**** Source data ****

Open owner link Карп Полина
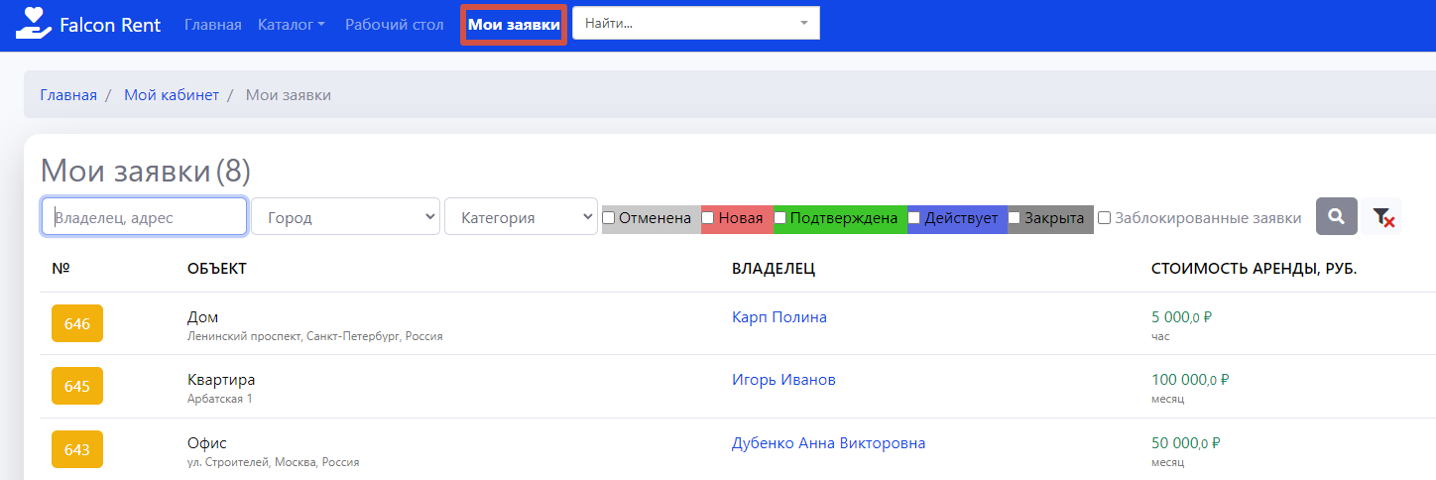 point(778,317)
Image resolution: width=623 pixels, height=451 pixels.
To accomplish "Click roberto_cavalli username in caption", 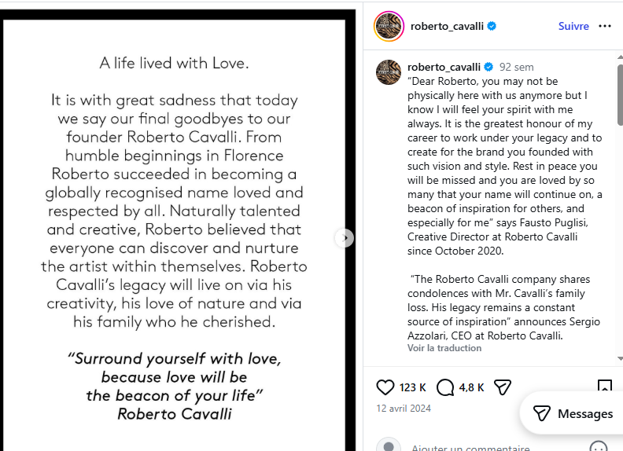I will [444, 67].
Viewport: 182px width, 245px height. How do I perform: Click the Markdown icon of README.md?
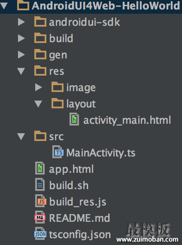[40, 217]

****
**** Source data ****

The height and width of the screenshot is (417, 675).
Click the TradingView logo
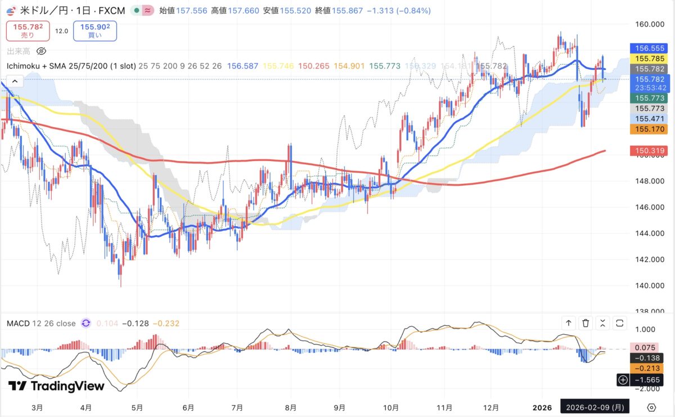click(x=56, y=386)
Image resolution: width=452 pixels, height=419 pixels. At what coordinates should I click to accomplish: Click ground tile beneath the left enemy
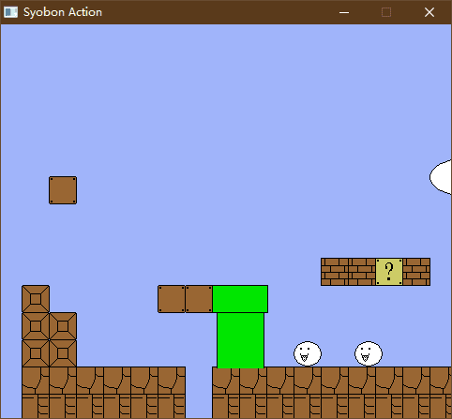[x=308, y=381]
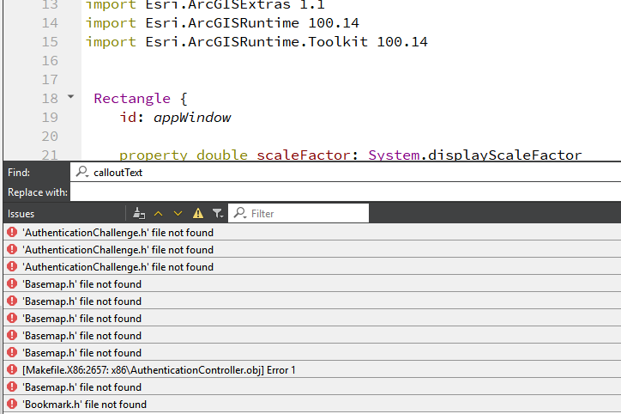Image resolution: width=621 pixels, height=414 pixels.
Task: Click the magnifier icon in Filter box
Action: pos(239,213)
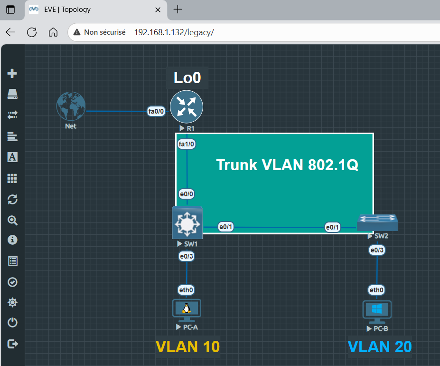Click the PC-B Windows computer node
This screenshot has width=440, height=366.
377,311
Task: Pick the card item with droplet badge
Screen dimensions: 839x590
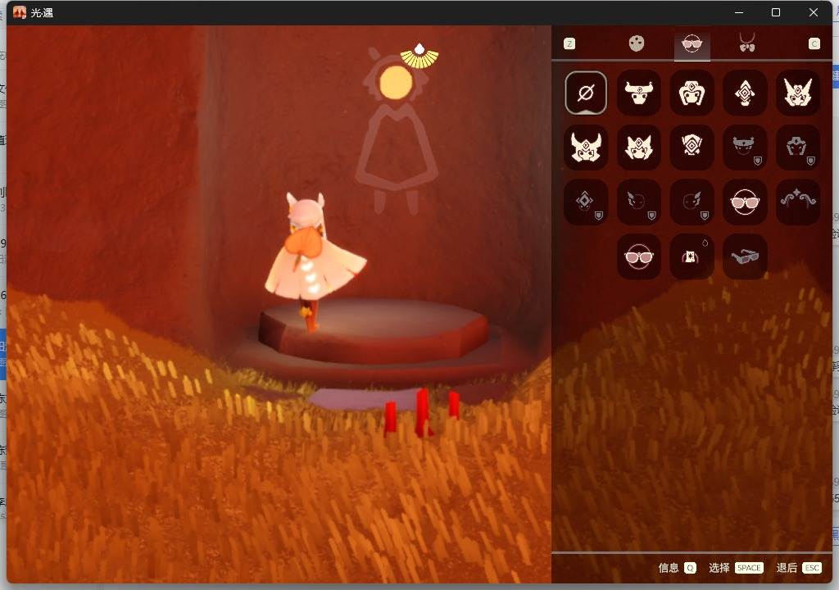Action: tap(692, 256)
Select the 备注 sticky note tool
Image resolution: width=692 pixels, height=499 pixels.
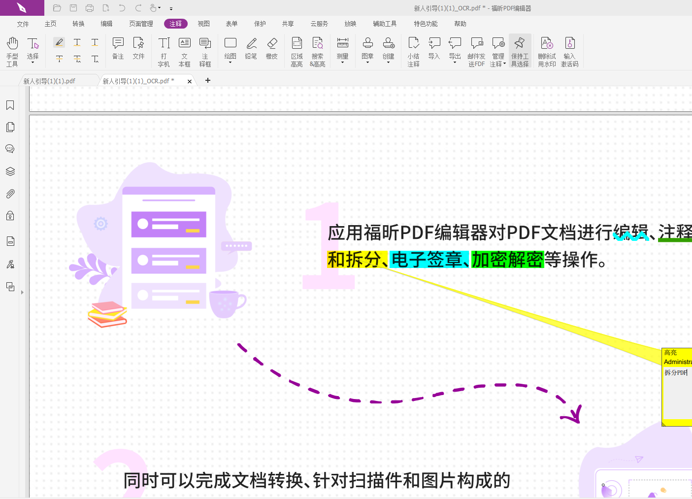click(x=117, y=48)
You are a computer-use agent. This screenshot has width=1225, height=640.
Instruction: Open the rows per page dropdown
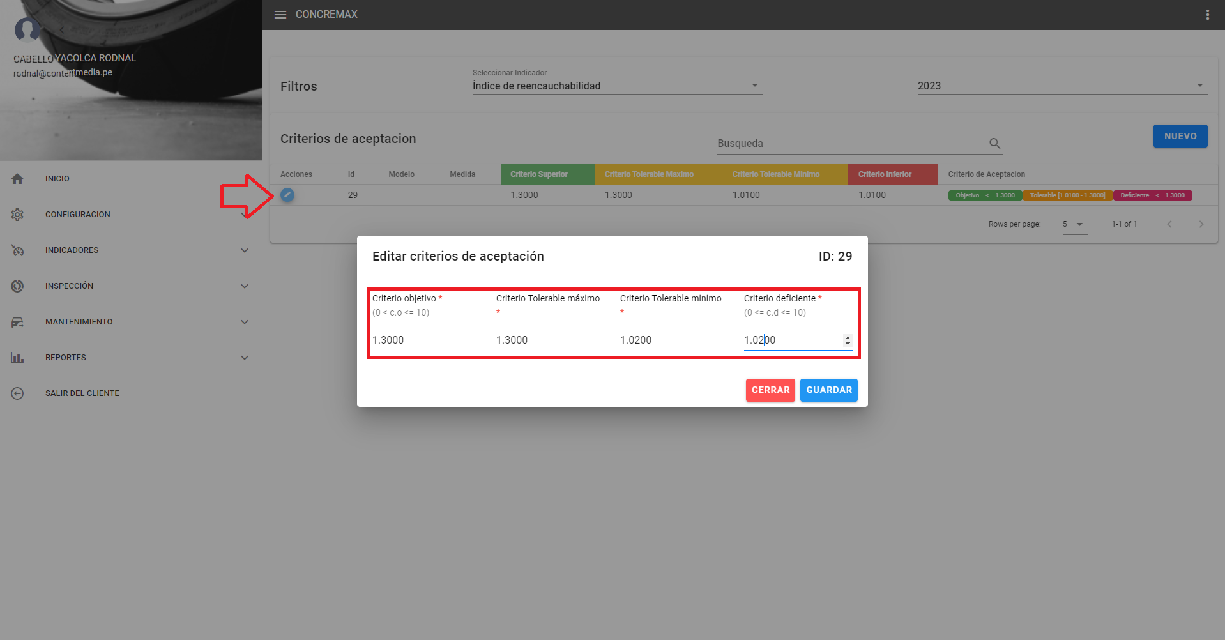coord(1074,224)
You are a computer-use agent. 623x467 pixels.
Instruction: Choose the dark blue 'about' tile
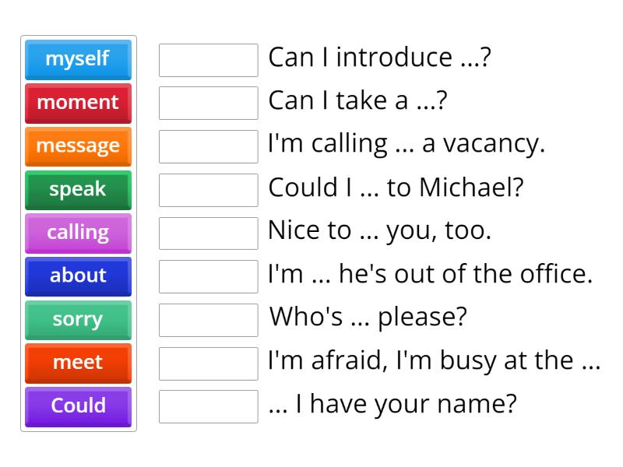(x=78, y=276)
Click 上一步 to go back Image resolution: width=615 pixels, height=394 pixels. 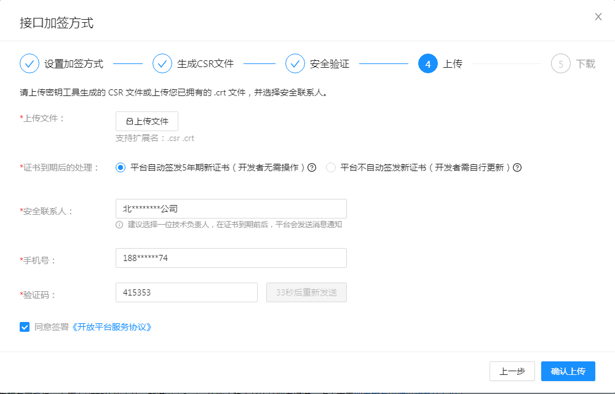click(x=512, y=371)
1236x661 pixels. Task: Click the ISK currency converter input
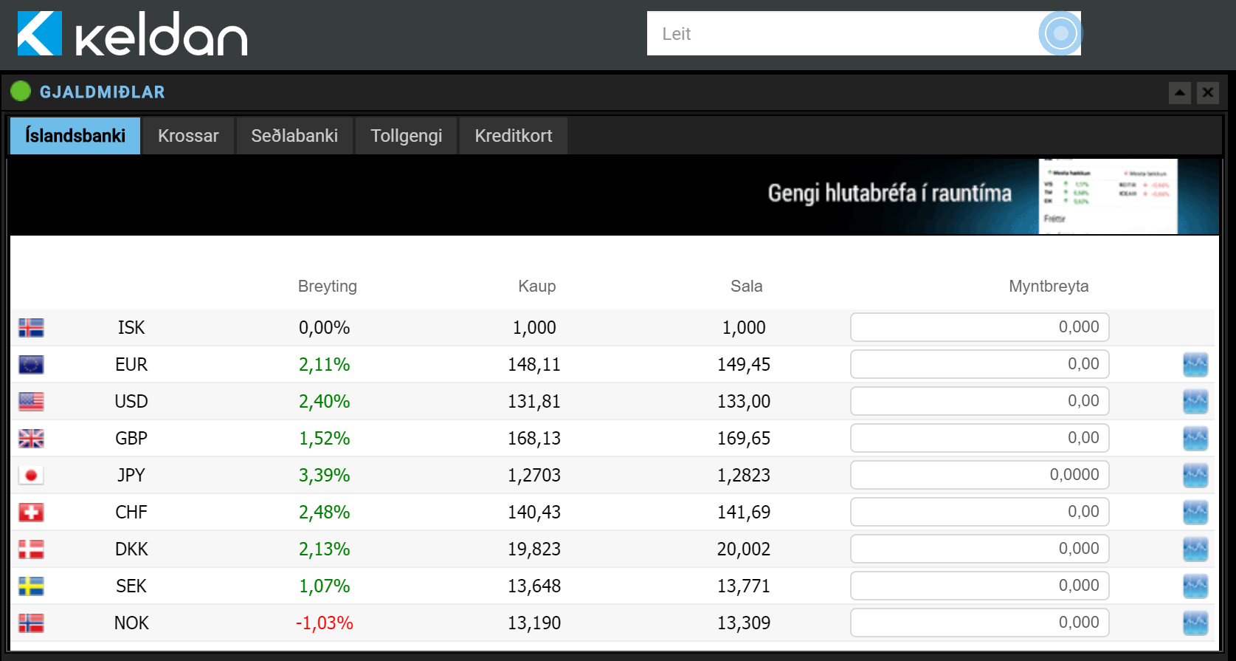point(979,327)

****
**** Source data ****

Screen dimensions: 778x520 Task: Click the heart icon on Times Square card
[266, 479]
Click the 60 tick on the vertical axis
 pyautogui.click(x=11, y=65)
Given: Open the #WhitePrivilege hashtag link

****

Exercise: Wherever the string "agent" occurs in the entries, copy that whole line.

Exercise response:
You are a computer-use agent. This screenshot has width=1225, height=640.
You are a computer-use agent. 623x467 pixels.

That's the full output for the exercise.